- Cover art
- Developer: Imagineering
- Publisher: Absolute Entertainment
- Designer: John Van Ryzin
- Artists: Bill Wentworth John Van Ryzin
- Composer: Scott Marshall
- Platform: NES
- Release: NA: November 1991;
- Genre: Action
- Mode: Single-player

= Space Shuttle Project =

1991 video game

Space Shuttle Project is an action video game released in 1991 by Absolute Entertainment for the Nintendo Entertainment System. It was one of the few vehicle simulators not to be released for the personal computer.

==Gameplay==

The second mission of this video game requires players to build a space station.

The object of Space Shuttle Project is to successfully launch and fly one of NASA's historic Space Shuttles as a shuttle commander. Gameplay is composed of several different types of missions, each broken up into short mini-games.

Players are first required to activate oxygen and hydrogen pumps in addition to getting additional crew members into the shuttle within a strict time limit. Crew members are transported to certain parts of the ship by moving an elevator up and down while avoiding moving bumpers. Then, the player must successfully launch the shuttle into space by performing quick time events that correspond to particular shuttle launch maneuvers such as booster rocket separation. Once in space, one of several missions will be played where the player must control the astronaut by maneuvering him/her around hazards, replenish his air supply before the timer runs out, and deliver components for the Space Station Freedom to their correct locations. A cosmonaut from the Soviet Union must also be rescued in the game.

Players that fail to maintain a flawlessly working space shuttle will see the entire shuttle mission fail. Every mission has a lengthy list of secondary objectives that require speed, patience in addition to pure trial and error.

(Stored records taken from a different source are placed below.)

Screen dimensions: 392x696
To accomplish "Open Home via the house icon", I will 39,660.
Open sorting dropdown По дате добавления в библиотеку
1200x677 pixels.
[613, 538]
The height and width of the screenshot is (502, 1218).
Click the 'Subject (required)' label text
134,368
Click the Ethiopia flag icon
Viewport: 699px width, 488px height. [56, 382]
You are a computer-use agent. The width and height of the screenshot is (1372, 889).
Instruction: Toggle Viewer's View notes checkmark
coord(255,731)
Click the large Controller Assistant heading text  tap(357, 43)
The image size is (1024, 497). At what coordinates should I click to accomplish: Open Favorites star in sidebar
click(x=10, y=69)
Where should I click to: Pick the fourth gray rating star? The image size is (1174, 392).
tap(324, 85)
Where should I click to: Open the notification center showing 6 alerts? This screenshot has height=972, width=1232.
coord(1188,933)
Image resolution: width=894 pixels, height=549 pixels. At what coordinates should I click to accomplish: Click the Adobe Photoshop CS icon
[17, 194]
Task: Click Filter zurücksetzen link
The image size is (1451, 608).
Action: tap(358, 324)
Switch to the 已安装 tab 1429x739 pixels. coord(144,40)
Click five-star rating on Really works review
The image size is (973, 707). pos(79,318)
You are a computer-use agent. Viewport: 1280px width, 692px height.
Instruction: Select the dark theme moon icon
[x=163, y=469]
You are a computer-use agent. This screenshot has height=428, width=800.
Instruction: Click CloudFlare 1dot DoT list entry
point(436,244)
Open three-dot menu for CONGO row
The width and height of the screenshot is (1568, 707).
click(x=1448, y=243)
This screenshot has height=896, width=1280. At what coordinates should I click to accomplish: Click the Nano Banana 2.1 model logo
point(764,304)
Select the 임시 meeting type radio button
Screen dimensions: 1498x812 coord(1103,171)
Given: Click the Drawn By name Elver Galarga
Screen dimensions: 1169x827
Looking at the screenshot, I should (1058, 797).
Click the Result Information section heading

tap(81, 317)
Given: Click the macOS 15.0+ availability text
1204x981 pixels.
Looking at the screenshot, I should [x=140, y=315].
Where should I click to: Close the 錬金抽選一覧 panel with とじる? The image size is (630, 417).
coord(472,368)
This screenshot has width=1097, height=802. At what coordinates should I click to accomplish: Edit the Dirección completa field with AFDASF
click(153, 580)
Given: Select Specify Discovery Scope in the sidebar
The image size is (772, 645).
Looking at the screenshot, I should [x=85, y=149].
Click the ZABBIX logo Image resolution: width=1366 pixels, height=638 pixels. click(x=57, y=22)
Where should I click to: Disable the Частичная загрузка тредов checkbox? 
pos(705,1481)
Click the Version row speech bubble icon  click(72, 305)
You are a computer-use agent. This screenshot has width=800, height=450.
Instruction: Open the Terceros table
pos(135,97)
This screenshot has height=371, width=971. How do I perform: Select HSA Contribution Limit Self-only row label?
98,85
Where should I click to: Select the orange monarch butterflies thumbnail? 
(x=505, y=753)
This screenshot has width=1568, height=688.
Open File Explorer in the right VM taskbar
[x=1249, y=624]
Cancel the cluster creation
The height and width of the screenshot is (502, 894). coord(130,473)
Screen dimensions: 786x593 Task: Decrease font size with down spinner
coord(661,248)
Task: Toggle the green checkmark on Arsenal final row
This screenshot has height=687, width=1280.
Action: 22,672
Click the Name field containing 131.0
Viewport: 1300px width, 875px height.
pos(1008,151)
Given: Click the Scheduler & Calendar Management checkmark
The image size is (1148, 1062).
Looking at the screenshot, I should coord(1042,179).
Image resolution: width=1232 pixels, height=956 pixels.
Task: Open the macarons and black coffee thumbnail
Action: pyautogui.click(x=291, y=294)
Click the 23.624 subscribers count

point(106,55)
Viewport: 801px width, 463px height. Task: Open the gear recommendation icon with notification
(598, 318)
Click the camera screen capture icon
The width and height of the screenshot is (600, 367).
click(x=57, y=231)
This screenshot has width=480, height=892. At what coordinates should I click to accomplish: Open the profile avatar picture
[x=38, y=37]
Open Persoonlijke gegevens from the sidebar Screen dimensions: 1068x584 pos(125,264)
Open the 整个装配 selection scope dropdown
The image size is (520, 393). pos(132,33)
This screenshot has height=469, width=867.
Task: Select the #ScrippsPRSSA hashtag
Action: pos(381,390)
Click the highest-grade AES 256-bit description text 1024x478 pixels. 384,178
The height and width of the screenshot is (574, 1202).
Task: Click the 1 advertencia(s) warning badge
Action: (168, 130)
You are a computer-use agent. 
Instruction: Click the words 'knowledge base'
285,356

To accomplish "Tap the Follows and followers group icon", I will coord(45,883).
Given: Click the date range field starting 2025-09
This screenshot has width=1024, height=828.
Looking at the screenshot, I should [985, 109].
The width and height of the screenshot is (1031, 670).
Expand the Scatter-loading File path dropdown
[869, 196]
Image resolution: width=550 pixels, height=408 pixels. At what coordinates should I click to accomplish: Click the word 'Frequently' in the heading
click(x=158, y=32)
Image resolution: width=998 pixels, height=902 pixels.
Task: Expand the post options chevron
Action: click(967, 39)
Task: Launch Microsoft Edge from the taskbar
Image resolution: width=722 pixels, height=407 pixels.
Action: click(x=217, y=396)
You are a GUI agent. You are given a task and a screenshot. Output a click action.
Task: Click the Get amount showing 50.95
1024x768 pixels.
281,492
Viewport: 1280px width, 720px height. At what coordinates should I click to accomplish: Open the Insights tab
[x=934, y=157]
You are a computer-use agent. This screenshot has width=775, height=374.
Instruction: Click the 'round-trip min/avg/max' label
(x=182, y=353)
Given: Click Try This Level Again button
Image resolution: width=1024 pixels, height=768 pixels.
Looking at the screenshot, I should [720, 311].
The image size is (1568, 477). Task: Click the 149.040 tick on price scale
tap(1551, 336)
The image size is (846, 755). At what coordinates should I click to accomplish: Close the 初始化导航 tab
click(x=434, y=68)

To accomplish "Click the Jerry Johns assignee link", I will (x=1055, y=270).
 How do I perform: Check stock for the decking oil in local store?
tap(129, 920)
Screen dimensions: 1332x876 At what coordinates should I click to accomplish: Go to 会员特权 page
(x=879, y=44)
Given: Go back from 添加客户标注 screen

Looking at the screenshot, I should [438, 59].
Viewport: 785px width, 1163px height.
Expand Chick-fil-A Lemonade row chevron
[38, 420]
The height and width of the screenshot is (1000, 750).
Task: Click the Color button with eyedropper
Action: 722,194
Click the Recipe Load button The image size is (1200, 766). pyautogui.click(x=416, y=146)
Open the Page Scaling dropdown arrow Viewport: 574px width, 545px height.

A complete shuttle guidance system is included in the game's instruction manual. Finally, the player must land the shuttle by again performing Quick Time Events that correspond to landing maneuvers before finally landing at Edwards Air Force Base. Players get a congratulations screen featuring then-US president George H. W. Bush after finishing all six missions.

==Reception==
Allgame gave Space Shuttle Project a score of 2.5 points out of a possible 5.